◆ Required work ◆
The lines below starting at the line containing "Open カスタマイズ in the flyout menu" and ending at the line containing "Viewport: 272px width, 204px height." are to be repeated exactly, with both ends kept and nothing else added.

Collected data
________________
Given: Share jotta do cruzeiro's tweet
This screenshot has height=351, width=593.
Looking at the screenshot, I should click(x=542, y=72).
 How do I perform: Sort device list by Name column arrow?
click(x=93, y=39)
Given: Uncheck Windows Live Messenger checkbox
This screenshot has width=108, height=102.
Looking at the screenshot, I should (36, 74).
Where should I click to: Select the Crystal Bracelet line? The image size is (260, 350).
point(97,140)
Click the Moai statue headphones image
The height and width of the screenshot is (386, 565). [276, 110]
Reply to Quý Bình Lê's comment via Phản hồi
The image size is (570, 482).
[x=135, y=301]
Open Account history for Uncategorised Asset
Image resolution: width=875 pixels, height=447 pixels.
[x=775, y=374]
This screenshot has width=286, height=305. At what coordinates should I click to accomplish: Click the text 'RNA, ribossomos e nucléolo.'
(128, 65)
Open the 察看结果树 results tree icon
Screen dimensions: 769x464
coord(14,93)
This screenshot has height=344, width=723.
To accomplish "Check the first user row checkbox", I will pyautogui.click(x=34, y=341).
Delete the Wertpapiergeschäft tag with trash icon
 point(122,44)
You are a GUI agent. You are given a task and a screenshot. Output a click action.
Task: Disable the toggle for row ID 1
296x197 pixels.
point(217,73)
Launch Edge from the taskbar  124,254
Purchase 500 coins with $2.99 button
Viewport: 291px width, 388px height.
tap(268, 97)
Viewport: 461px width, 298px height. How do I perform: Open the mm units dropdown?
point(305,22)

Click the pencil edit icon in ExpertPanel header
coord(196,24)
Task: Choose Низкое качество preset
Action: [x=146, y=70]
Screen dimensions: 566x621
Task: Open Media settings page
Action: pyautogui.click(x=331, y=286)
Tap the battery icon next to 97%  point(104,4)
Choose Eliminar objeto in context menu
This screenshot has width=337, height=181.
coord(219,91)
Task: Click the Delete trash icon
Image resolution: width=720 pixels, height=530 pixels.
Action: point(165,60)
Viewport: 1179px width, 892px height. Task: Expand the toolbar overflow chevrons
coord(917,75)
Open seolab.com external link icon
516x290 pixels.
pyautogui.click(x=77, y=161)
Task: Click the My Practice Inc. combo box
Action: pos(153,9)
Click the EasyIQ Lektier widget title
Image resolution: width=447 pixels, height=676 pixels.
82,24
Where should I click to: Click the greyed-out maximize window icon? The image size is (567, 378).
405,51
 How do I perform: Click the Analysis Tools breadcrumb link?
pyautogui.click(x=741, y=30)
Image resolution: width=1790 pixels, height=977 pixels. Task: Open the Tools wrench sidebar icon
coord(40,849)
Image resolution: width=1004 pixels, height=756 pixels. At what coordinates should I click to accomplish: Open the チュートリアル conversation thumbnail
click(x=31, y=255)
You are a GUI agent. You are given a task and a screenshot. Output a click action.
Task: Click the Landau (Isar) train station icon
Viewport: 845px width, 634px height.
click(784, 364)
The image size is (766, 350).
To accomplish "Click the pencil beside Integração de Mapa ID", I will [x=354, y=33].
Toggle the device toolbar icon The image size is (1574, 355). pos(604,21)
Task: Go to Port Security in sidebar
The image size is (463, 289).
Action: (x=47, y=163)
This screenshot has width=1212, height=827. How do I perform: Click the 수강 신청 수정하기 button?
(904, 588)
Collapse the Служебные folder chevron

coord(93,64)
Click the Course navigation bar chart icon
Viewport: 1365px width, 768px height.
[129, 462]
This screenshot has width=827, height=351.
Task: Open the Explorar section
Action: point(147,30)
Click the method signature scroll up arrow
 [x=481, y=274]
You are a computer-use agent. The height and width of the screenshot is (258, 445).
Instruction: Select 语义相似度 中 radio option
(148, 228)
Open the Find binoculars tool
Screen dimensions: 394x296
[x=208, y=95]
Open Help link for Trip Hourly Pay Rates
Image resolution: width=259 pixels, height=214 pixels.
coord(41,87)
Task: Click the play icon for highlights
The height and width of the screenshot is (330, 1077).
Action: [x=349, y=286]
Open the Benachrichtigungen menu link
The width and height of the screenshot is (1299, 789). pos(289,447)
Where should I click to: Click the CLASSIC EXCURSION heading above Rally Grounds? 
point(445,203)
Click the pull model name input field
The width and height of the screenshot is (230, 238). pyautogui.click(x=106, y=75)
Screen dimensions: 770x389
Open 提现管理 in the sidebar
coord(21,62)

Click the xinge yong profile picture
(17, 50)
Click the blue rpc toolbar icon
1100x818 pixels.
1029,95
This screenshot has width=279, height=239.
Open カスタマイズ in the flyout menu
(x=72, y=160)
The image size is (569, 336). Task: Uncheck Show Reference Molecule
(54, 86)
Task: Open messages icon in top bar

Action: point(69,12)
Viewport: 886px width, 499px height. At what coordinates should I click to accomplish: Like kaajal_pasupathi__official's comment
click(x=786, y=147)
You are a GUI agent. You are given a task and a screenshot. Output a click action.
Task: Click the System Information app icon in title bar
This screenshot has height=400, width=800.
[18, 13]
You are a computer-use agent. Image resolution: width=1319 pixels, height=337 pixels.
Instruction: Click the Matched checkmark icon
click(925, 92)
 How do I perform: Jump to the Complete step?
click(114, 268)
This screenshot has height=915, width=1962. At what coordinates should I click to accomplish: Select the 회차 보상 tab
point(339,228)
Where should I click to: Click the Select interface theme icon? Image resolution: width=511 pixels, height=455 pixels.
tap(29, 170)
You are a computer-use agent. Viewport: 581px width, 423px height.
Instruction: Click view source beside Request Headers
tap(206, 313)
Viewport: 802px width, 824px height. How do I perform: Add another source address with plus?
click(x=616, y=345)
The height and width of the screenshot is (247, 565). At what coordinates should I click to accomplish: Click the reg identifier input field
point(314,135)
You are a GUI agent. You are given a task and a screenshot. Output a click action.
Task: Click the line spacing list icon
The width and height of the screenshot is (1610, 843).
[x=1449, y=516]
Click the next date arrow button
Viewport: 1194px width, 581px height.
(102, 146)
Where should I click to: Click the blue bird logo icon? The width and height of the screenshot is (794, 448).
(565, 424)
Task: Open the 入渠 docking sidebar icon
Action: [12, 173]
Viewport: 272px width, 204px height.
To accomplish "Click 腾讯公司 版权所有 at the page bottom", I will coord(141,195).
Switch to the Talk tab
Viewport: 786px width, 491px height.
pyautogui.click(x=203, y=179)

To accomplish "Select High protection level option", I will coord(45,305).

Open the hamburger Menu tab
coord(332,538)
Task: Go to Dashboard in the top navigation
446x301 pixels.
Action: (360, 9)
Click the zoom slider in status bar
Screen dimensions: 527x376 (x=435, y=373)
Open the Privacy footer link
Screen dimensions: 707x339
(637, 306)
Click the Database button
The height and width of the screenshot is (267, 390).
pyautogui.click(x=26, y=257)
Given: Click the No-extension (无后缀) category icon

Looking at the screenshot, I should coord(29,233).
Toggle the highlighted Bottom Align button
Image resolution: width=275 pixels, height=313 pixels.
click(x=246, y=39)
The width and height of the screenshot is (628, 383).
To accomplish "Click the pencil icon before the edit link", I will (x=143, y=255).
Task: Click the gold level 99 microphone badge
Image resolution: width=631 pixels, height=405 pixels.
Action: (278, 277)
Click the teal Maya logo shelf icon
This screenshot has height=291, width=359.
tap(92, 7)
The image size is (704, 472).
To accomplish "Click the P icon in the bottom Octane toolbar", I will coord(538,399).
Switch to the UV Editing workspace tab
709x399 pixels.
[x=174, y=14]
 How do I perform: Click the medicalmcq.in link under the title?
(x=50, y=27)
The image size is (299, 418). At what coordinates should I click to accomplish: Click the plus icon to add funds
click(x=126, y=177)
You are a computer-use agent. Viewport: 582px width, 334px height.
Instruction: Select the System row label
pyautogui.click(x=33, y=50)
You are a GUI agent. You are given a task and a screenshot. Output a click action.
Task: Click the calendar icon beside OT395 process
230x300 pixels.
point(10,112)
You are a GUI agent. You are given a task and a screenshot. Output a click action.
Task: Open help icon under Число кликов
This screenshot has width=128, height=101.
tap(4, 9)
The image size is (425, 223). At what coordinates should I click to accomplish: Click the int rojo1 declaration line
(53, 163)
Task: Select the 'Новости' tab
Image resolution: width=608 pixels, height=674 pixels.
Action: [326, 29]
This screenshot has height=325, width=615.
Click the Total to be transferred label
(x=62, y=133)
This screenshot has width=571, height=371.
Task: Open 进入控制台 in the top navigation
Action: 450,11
________________
◆ Exercise solution ◆
Open カスタマイズ in the flyout menu
(x=72, y=160)
The image size is (569, 336). Task: Uncheck Show Reference Molecule
(54, 86)
Task: Open messages icon in top bar

Action: point(69,12)
Viewport: 886px width, 499px height. At what coordinates should I click to accomplish: Like kaajal_pasupathi__official's comment
click(x=786, y=147)
You are a GUI agent. You are given a task and a screenshot. Output a click action.
Task: Click the System Information app icon in title bar
This screenshot has height=400, width=800.
[18, 13]
You are a computer-use agent. Image resolution: width=1319 pixels, height=337 pixels.
Instruction: Click the Matched checkmark icon
click(925, 92)
 How do I perform: Jump to the Complete step?
click(114, 268)
This screenshot has height=915, width=1962. At what coordinates should I click to accomplish: Select the 회차 보상 tab
point(339,228)
Where should I click to: Click the Select interface theme icon? Image resolution: width=511 pixels, height=455 pixels.
tap(29, 170)
You are a computer-use agent. Viewport: 581px width, 423px height.
Instruction: Click view source beside Request Headers
tap(206, 313)
Viewport: 802px width, 824px height. How do I perform: Add another source address with plus?
click(x=616, y=345)
The height and width of the screenshot is (247, 565). At what coordinates should I click to accomplish: Click the reg identifier input field
point(314,135)
You are a GUI agent. You are given a task and a screenshot. Output a click action.
Task: Click the line spacing list icon
The width and height of the screenshot is (1610, 843).
[x=1449, y=516]
Click the next date arrow button
Viewport: 1194px width, 581px height.
(102, 146)
Where should I click to: Click the blue bird logo icon? The width and height of the screenshot is (794, 448).
(565, 424)
Task: Open the 入渠 docking sidebar icon
Action: [12, 173]
Viewport: 272px width, 204px height.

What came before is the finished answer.